On the Irreducibility and Distribution of Arithmetic Divisors

TL;DR

This paper introduces the concept of epsilon-irreducibility for arithmetic cycles, demonstrating that high tensor powers of arithmetically ample line bundles can be represented by such divisors and studying their distribution properties.

Contribution

It establishes the existence of epsilon-irreducible divisors for high tensor powers and analyzes their distribution, including convergence to the first Chern form and applications to polynomial zero sets.

Findings

High tensor powers admit epsilon-irreducible divisors

Divisors of small sections converge to the curvature form

New equidistribution results for polynomial zeros

Abstract

We introduce the notion of $\epsilon$-irreducibility for arithmetic cycles meaning that the degree of its analytic part is small compared to the degree of its irreducible classical part.

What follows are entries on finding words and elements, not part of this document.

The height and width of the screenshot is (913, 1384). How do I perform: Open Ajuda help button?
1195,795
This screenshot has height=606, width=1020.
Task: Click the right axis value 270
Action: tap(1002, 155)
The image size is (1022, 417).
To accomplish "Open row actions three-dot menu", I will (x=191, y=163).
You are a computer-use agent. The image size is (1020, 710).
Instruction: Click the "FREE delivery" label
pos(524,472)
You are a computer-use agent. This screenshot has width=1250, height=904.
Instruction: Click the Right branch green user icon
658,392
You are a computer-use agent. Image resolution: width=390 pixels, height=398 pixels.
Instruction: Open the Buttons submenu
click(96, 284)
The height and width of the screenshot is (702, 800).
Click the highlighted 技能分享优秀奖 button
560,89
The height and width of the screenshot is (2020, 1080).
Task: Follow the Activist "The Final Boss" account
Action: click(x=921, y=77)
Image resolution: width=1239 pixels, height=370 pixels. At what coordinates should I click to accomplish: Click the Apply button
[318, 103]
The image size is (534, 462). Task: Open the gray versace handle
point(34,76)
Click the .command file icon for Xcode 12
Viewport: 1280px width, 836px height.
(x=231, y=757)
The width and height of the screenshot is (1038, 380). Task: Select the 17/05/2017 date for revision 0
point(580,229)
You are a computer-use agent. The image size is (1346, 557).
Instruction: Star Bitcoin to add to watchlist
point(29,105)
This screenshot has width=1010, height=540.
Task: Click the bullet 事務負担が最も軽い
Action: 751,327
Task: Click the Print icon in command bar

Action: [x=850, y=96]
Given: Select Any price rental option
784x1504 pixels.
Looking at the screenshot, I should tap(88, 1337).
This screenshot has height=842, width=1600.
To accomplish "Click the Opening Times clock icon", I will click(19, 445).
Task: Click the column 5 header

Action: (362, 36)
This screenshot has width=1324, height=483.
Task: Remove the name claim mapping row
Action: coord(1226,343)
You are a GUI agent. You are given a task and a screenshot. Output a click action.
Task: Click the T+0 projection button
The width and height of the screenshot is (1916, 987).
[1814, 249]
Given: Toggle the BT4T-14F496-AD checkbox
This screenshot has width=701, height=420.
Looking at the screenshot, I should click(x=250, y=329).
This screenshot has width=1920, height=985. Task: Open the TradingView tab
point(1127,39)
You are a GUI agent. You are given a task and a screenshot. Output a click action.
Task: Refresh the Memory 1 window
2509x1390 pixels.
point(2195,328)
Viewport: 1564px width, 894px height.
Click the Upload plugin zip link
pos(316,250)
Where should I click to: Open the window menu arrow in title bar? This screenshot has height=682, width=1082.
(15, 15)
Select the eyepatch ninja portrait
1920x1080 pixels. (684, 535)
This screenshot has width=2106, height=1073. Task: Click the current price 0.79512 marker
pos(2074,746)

We will show that for every $\epsilon>0$ any sufficiently high tensor power of an arithmetically ample hermitian line bundle can be represented by an $\epsilon$-irreducible arithmetic divisor. Our methods of proof also allow us to study the distribution of divisors of small sections of an arithmetically ample hermitian line bundle $\overline{\mathcal{L}}$. We will prove that for increasing tensor powers $\overline{\mathcal{L}}^{\otimes n}$ the normalized Dirac measures of these divisors almost always converge to $c_1(\overline{\mathcal{L}})$ in the weak sense. Using geometry of numbers we will deduce this result from a distribution result on divisors of random sections of positive line bundles in complex analysis. As an application, we will give a new equidistribution result for the zero sets of integer polynomials. Finally, we will express the arithmetic intersection number of arithmetically ample hermitian line bundles as a limit of classical geometric intersection numbers over the finite fibers.